Since Oregon’s Death with Dignity law took effect in 1997, the assisted-suicide advocacy group Compassion & Choices of Oregon (C&C-OR) has kept tight control of the law’s implementation to prevent word of any abuses or violations from reaching the public. The group facilitates over 90% of Oregon’s doctor-prescribed suicides and has a statewide network of doctors and pharmacists to prescribe and dispense lethal drugs. It was this control that prompted a strong editorial in the state’s largest newspaper. “Oregon’s physician-assisted suicide program has not been sufficiently transparent,” the editorial read. “Essentially, a coterie of insiders run the program, with a handful of doctors and others deciding what the public may know….” [Oregonian, 9/20/08]

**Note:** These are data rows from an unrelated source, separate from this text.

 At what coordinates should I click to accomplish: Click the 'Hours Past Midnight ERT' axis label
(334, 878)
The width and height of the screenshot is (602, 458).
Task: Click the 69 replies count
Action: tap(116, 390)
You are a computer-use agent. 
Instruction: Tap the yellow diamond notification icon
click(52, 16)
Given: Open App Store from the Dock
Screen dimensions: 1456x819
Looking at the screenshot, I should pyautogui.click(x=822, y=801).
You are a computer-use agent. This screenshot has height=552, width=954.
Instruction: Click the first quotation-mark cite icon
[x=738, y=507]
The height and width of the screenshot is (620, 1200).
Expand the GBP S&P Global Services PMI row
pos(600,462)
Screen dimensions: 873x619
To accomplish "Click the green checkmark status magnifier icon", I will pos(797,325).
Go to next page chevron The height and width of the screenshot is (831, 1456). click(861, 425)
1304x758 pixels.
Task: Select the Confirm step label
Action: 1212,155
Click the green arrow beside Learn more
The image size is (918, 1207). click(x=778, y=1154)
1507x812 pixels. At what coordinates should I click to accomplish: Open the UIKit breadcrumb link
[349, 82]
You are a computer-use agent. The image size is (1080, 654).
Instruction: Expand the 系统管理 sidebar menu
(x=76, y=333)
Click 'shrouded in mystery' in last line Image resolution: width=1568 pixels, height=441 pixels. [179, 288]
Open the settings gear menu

So when Dr. Stuart Wiesberg, a 37 year-old, Portland psychiatrist, suddenly announced his plans to open the first ever Dignity House where people can go for a customized assisted suicide for a price, C&C-OR’s executive director George Eighmey immediately went into damage control mode, calling the plan “ghoulish” and the “commercialization of death with dignity.” [ABC News, 6/24/10] But what Eighmey didn’t say was that there is nothing in Oregon’s assisted-suicide law that legally prevents the establishment of for-profit suicide clinics.
For one day, Wiesberg had the media’s full attention. He already had the house in Portland and had filed the necessary incorporation papers with the state. He even had his web site, endoflifeconsultants.com, up and running.
The web site spelled out the law’s requirements—to which he pledged total compliance—and the prices of the various death services he would provide. The full death package, including catering, flowers, video taping, a beautician, “magical” music, fine linens, and a security agent, if needed, would cost $5,000. But all fees had to be paid ahead of time by cashier’s check or postal money order, unless the soon-to-be-dead person opted for the full package. Then a credit card payment directly to Wiesberg’s account would be okay.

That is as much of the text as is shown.